- [EXERCISE OBJECTIVE]
Please write out the data below once more, exactly as it stands.

- [Collected data]
==========

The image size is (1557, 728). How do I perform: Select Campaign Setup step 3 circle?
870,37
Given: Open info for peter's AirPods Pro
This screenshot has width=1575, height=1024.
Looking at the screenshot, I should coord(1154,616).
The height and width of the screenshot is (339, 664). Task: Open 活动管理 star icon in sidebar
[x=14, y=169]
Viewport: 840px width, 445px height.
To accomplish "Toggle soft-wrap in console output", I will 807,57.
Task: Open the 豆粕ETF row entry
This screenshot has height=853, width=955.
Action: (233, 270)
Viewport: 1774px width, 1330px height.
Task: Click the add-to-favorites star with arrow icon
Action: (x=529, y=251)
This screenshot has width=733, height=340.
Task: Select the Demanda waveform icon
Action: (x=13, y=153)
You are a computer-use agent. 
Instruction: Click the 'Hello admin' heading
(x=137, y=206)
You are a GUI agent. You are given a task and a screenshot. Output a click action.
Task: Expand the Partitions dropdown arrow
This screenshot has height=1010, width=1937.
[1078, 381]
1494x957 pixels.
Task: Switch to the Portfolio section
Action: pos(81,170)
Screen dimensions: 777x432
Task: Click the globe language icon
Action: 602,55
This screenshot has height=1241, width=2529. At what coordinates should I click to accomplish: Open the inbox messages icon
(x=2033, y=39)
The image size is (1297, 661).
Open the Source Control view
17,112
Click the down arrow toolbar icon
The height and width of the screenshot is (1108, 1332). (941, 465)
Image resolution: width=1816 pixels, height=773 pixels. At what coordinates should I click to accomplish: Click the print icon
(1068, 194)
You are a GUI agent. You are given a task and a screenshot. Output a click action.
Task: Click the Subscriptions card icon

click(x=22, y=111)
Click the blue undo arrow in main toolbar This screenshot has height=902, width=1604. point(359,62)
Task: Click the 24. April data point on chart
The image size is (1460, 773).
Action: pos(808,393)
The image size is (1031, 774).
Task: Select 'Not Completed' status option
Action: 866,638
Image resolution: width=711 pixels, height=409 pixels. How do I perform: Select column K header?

==========

- [ANSWER SECTION]
The image size is (1557, 728). How do I perform: Select Campaign Setup step 3 circle?
870,37
Given: Open info for peter's AirPods Pro
This screenshot has width=1575, height=1024.
Looking at the screenshot, I should coord(1154,616).
The height and width of the screenshot is (339, 664). Task: Open 活动管理 star icon in sidebar
[x=14, y=169]
Viewport: 840px width, 445px height.
To accomplish "Toggle soft-wrap in console output", I will 807,57.
Task: Open the 豆粕ETF row entry
This screenshot has height=853, width=955.
Action: (233, 270)
Viewport: 1774px width, 1330px height.
Task: Click the add-to-favorites star with arrow icon
Action: (x=529, y=251)
This screenshot has width=733, height=340.
Task: Select the Demanda waveform icon
Action: (x=13, y=153)
You are a computer-use agent. 
Instruction: Click the 'Hello admin' heading
(x=137, y=206)
You are a GUI agent. You are given a task and a screenshot. Output a click action.
Task: Expand the Partitions dropdown arrow
This screenshot has height=1010, width=1937.
[1078, 381]
1494x957 pixels.
Task: Switch to the Portfolio section
Action: pos(81,170)
Screen dimensions: 777x432
Task: Click the globe language icon
Action: 602,55
This screenshot has height=1241, width=2529. At what coordinates should I click to accomplish: Open the inbox messages icon
(x=2033, y=39)
The image size is (1297, 661).
Open the Source Control view
17,112
Click the down arrow toolbar icon
The height and width of the screenshot is (1108, 1332). (941, 465)
Image resolution: width=1816 pixels, height=773 pixels. At what coordinates should I click to accomplish: Click the print icon
(1068, 194)
You are a GUI agent. You are given a task and a screenshot. Output a click action.
Task: Click the Subscriptions card icon

click(x=22, y=111)
Click the blue undo arrow in main toolbar This screenshot has height=902, width=1604. point(359,62)
Task: Click the 24. April data point on chart
The image size is (1460, 773).
Action: pos(808,393)
The image size is (1031, 774).
Task: Select 'Not Completed' status option
Action: 866,638
Image resolution: width=711 pixels, height=409 pixels. How do I perform: Select column K header?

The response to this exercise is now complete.